This article is about communications systems in the Marshall Islands.

In 2010, the Majuro and Kwajalein Atoll were connected to the Internet using the HANTRU-1 undersea communications cable to provide high-speed bandwidth.  Faster Internet service was rolled out to Majuro and Ebeye on April 1, 2010.
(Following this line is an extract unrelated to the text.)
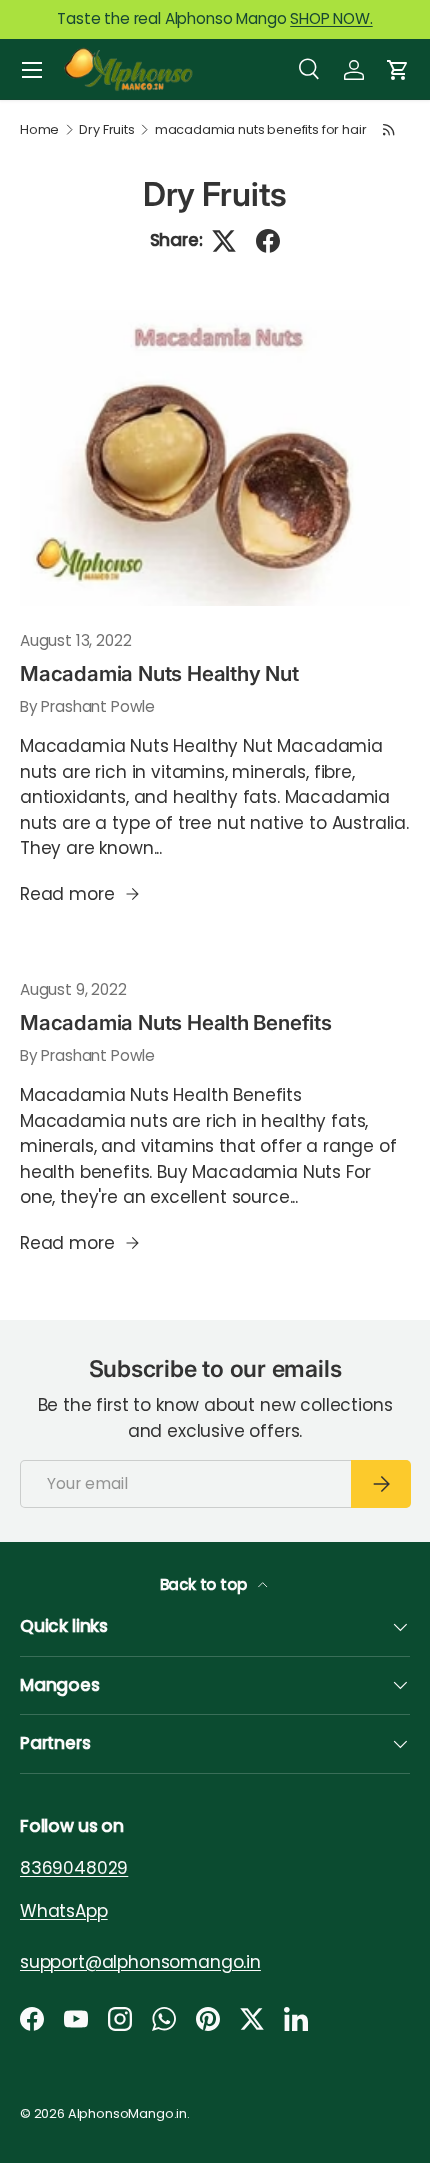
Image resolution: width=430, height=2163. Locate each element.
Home (39, 130)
The majority of communication is under the responsibility of Marshall Islands National Telecommunications Authority.

Publications
Newspapers: 

 Marshall Islands Journal: tabloid
 The Marshall Islands Journal is a dual language, once a week publication. It is the newspaper of record for the Marshall Islands.

Telephone

Telephones:

 main lines in use: 3,000 (1994)
 mobile cellular: 280 (1994)

Telex services:

 domestic: Majuro Atoll and Ebeye and Kwajalein islands have regular, seven-digit, direct-dial telephones; other islands interconnected by shortwave radio, telephone (used mostly for government purposes)
 international: satellite earth stations – 2 Intelsat (Pacific Ocean); US Government satellite communications system on Kwajalein

Radio
Radio broadcast stations: AM 3, FM 4, shortwave 0 (1998)

Stations included are:
 V7AB 1098 (State-run, by Marshall Islands Broadcasting Company, national coverage)
 V7AFN 1224 Kwajalein (military, NPR)
 V7EG 1170 Micronesia Heatwave (commercial) (formerly V7RR AM 1557)
 V7EMON 95.5
 V7AB 97.9
 V7EAGLE 99.9 Kwajalein (military, Country)
 V7DJ 101.1 Kwajalein (military, Active Rock)
 AFN 102.1 Kwajalein (military, Hot AC)
 V7AA 104.1 - Religious

Television
Television broadcast stations: 3 (of which two are US military stations) (1997) (stations are: MBC-TV, CPN (AFN) – Central Pacific Network (Channel 1) - CPN (AFN) – Central Pacific Network (Channel 2))

Internet
Internet Service Providers: 1

Top level domain: The TLD of the Marshall Islands is .mh. However, it's registrar has been essentially defunct, with their website not resolving.